▶ Exercise goal
Your answer should be the line containing "Instruction: Click the Mark" and every line after it to the end of the records below, word for word.

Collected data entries
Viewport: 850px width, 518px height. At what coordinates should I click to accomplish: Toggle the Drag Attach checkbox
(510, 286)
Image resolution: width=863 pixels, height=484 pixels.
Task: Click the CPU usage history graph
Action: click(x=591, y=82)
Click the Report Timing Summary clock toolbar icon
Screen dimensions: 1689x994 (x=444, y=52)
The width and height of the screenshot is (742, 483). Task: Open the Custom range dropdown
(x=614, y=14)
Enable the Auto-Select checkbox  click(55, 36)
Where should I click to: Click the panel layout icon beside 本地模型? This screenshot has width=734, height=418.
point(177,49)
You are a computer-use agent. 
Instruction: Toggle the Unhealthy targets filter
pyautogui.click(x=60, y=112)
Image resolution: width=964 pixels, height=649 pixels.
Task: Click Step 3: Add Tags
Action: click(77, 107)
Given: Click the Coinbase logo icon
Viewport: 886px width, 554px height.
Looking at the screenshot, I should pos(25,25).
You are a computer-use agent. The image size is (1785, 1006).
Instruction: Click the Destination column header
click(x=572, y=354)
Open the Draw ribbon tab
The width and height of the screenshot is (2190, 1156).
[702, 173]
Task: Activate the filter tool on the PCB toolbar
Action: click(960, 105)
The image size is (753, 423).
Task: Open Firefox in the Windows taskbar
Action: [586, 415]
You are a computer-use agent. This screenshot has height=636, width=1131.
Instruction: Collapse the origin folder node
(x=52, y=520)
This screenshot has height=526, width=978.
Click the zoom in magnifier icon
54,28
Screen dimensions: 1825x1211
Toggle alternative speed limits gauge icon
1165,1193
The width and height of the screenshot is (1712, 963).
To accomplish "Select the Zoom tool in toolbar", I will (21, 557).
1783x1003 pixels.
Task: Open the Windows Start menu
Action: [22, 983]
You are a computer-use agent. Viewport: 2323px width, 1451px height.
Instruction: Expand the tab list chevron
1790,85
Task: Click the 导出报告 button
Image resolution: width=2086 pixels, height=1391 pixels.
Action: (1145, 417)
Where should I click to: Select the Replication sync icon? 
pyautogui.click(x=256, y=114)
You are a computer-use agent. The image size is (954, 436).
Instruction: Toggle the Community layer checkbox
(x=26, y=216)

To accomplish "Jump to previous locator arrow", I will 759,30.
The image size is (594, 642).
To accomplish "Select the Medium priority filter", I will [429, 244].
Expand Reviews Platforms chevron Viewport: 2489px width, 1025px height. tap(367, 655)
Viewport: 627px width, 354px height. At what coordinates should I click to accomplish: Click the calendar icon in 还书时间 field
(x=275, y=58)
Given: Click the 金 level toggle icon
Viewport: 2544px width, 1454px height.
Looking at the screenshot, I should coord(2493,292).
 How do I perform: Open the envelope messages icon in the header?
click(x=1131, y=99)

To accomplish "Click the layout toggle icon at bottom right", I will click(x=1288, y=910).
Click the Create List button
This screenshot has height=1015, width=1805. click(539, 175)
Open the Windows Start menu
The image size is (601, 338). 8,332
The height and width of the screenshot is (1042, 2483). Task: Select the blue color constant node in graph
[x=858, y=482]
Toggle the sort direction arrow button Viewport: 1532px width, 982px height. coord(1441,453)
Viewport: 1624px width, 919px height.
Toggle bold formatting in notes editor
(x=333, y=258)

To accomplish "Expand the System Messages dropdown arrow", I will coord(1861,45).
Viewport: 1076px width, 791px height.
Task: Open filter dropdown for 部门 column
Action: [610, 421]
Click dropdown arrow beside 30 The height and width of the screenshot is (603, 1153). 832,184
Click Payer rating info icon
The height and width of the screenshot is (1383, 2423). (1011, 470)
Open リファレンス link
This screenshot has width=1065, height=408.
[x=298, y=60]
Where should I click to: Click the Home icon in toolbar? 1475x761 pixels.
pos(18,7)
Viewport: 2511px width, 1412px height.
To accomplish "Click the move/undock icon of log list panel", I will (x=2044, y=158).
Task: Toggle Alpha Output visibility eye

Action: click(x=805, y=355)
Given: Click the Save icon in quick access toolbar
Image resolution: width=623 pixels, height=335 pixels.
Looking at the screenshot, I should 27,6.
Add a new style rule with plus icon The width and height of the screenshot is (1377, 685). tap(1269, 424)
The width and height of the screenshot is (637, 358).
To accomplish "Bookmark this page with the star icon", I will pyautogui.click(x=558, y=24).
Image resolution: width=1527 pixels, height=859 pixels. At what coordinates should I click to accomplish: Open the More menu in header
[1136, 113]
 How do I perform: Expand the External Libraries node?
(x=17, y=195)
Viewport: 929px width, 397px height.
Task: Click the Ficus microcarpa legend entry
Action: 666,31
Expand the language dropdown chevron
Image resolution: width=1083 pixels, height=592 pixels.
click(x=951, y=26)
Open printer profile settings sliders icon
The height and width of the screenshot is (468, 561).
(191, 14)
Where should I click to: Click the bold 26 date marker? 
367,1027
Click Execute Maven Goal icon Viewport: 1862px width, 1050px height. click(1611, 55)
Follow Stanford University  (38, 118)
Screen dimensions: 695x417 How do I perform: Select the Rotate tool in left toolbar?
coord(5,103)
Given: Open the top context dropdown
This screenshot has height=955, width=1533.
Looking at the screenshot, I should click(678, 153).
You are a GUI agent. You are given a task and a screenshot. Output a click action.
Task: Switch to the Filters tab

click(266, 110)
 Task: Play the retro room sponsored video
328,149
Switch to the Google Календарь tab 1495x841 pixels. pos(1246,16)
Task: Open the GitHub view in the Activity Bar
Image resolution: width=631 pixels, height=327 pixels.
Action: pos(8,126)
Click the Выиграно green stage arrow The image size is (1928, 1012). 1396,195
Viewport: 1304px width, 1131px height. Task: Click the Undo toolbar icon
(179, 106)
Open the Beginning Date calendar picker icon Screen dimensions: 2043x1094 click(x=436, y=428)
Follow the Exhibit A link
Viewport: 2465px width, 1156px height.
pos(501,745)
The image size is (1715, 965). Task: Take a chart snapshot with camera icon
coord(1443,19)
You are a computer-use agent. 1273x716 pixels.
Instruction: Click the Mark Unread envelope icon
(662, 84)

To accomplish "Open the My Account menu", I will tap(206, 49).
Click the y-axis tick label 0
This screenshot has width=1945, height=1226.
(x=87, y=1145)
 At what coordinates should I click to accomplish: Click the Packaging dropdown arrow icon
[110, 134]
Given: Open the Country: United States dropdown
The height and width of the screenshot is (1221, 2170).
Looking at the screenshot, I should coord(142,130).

▶ Solution for this problem
Instruction: Click the Mark Unread envelope icon
(662, 84)

To accomplish "Open the My Account menu", I will tap(206, 49).
Click the y-axis tick label 0
This screenshot has width=1945, height=1226.
(x=87, y=1145)
 At what coordinates should I click to accomplish: Click the Packaging dropdown arrow icon
[110, 134]
Given: Open the Country: United States dropdown
The height and width of the screenshot is (1221, 2170).
Looking at the screenshot, I should coord(142,130).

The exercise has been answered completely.